[[ DATA SUPPLIED, beginning ]]

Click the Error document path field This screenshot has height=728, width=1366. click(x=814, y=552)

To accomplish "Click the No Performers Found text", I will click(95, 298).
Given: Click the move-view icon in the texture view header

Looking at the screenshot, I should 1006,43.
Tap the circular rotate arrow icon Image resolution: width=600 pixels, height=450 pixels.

[[ DATA SUPPLIED, end ]]

• **WHAT YOU WILL DO**
Exactly reproduce all of the entries.

• **FINISHED EXERCISE**
Click the Error document path field This screenshot has height=728, width=1366. click(x=814, y=552)

To accomplish "Click the No Performers Found text", I will click(95, 298).
Given: Click the move-view icon in the texture view header

Looking at the screenshot, I should 1006,43.
Tap the circular rotate arrow icon Image resolution: width=600 pixels, height=450 pixels.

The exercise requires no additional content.